PHPA Press Releases
Even Some Owners Don't Like What's Under the Cap in NHL Labour Dispute
By Dave Shoalts, The Globe and Mail Published on: Tuesday November 06, 2012
The NHL owners and players may be back at the bargaining table, with the major issue of a 50-50 revenue split complete with fully paying existing contracts in sight, but trouble looms from a couple of surprising groups on each side of the labour divide.At issue are two changes from the former collective agreement in what goes into the salary cap, in particular the payroll floor. In his last offer, before the previous round of talks broke off on Oct. 18, NHL commissioner Gary Bettman said teams would no longer be allowed to count player bonus money on their payroll in order to get to the floor. He also proposed all player salaries above $105,000 (all currency U.S.), even those on a team’s minor-league roster, would now be included under the salary cap.

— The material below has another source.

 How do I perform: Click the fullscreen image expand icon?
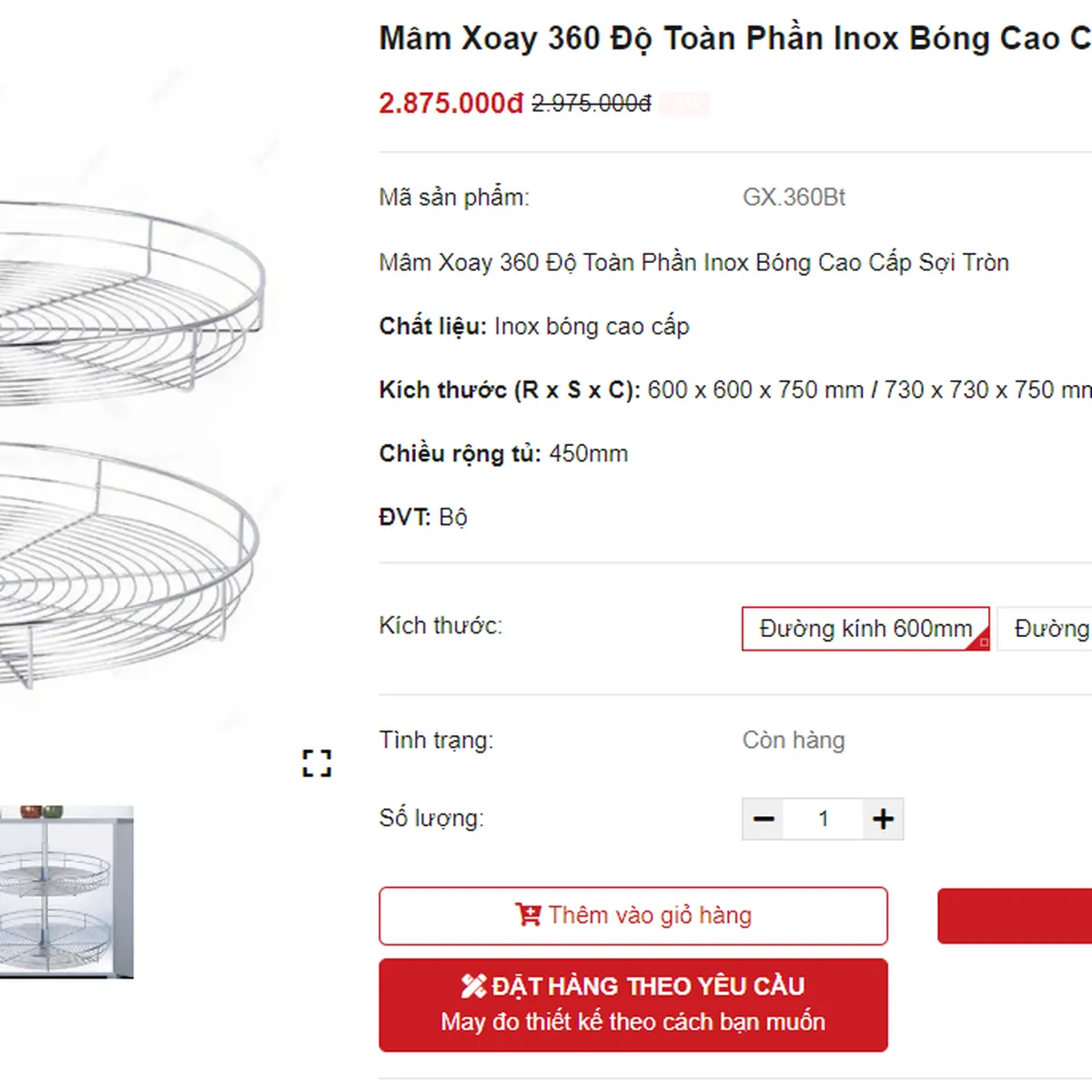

This alarmed two groups. One is a lot of NHL owners, many of whom were considered moderates, who are not happy that under this proposal they could no longer include on their payroll bonus money that would likely never be paid in order to get to the salary floor, which was $48.3-million in the 2011-12 season. This means they will have to pay real cash to get to the floor, a daunting prospect for clubs operating on razor-thin margins.
The other unhappy group is all of the players in the AHL, who would effectively see their salaries capped at $105,000 under Bettman’s offer. This is alarming because a veteran can make as much as $300,000 on an AHL contract, which is currently not included in the NHL team’s cap payroll.
The unhappy owners may or may not prove to be a breaking point because of an NHL bylaw Bettman smartly instituted before the 2004-05 lockout. While it takes only eight supporting votes from the 30 NHL owners to allow Bettman to reject an offer from the NHLPA, it takes 23 owners to overrule any offer Bettman makes to the players.
Formal bargaining is expected to resume “early this week” in the words of NHL deputy commissioner Bill Daly, who met into the early hours of Sunday morning with NHL Players’ Association special counsel Steve Fehr at an undisclosed location. The major issues of a 50-50 revenue split and how existing player contracts could be paid in full under it were discussed and both sides felt the talks were promising enough for bargaining to resume.
“We had a series of meetings yesterday and exchanged views on the most important issues separating us,” Daly said in a statement. “We plan to meet again sometime early this week.”
Fehr said in a separate statement: “I agree with what Bill said. Hopefully we can continue the dialogue, expand the group, and make steady progress.”
The ugly public-relations fallout after the NHL cancelled the Winter Classic on Friday appears to have spurred the latest talks. As the criticism built on Friday, the NHL made it known it told the players’ union it was willing to discuss ways the owners would pay more of the costs of the “make-whole” provision in its last offer. This became the biggest issue after the players agreed to reach a 50-50 revenue split at some point but wanted all existing contracts, which were signed when players received 57 per cent of the revenue, eventually to be paid in full. The owners had offered to do this by reducing the players’ share in the later years of an agreement, which was rejected by the union.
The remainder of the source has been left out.